Decisions made async don't always get captured anywhere central.
Unclear ownership meant updates fell through the cracks.
Clearing the Line

How can we make our communication clearer and more reliable?

Establish a single source of truth for all key decisions.
Confirm understanding by repeating back requirements in our own words.
Document verbal agreements in the relevant ticket immediately.

What is the Telephone Game Retrospective?

Inspired by the classic children's game where a whispered phrase morphs into something unrecognizable by the time it reaches the last person, The Telephone Game Retrospective turns that playful idea into a powerful lens for examining how information travels through your team. Communication breakdowns are at the heart of many project hiccups, and this format helps surface where messages get distorted, lost, or reinterpreted between people, teams, and tools. During the session, your team explores the journey of information across a sprint or project. You'll trace how requirements, decisions, and updates were originally communicated, how they were received and understood, and where the gaps appeared along the way. By mapping these moments, you'll uncover the systemic causes of miscommunication rather than placing blame on individuals. The real value lies in turning fuzzy frustrations into concrete improvements. Teams walk away with a clearer picture of their communication channels, agreed-upon practices for sharing information more reliably, and a renewed appreciation for clarity. It's an engaging, lighthearted way to tackle a serious topic, making it ideal for distributed and cross-functional teams who depend on accurate handoffs every day.

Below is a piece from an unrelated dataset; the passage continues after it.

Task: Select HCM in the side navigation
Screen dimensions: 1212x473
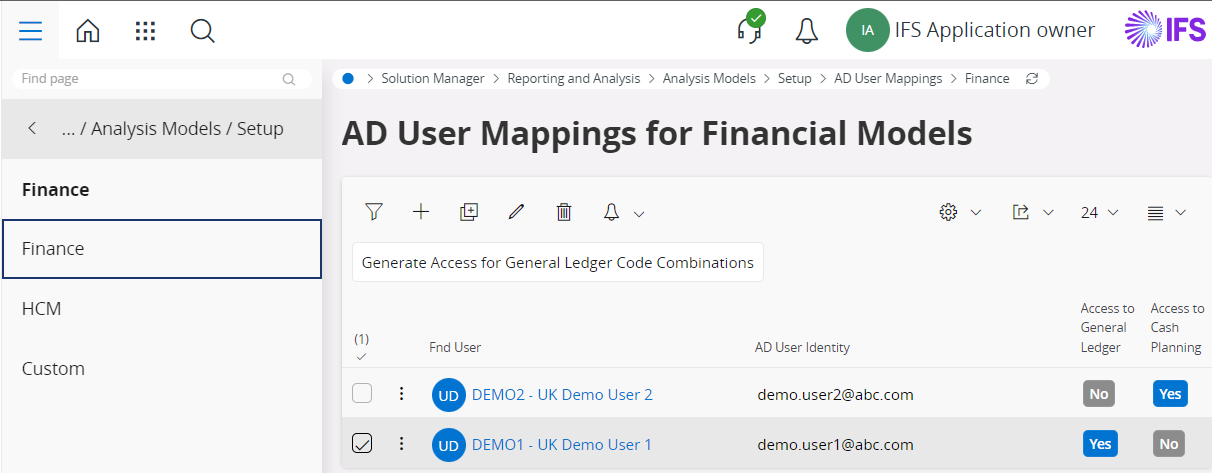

The Telephone Game retrospective format

The Original Message

What was clearly and effectively communicated from the start?

This topic captures the moments where information was shared accurately and understood as intended. Encourage your team to recognise the channels, formats, and habits that helped messages stay intact. Highlighting these successes reinforces the practices worth keeping and sets a positive tone before exploring the breakdowns.

Lost in Translation

Where did the message get distorted, lost, or misunderstood?

Here the team identifies the points where information changed shape or disappeared as it passed between people and tools. Frame this around systems and handoffs rather than individuals to keep it blame-free. Ask probing questions about where assumptions crept in and which channels tend to garble the message.

The Source of the Static

What caused the breakdowns in how information traveled?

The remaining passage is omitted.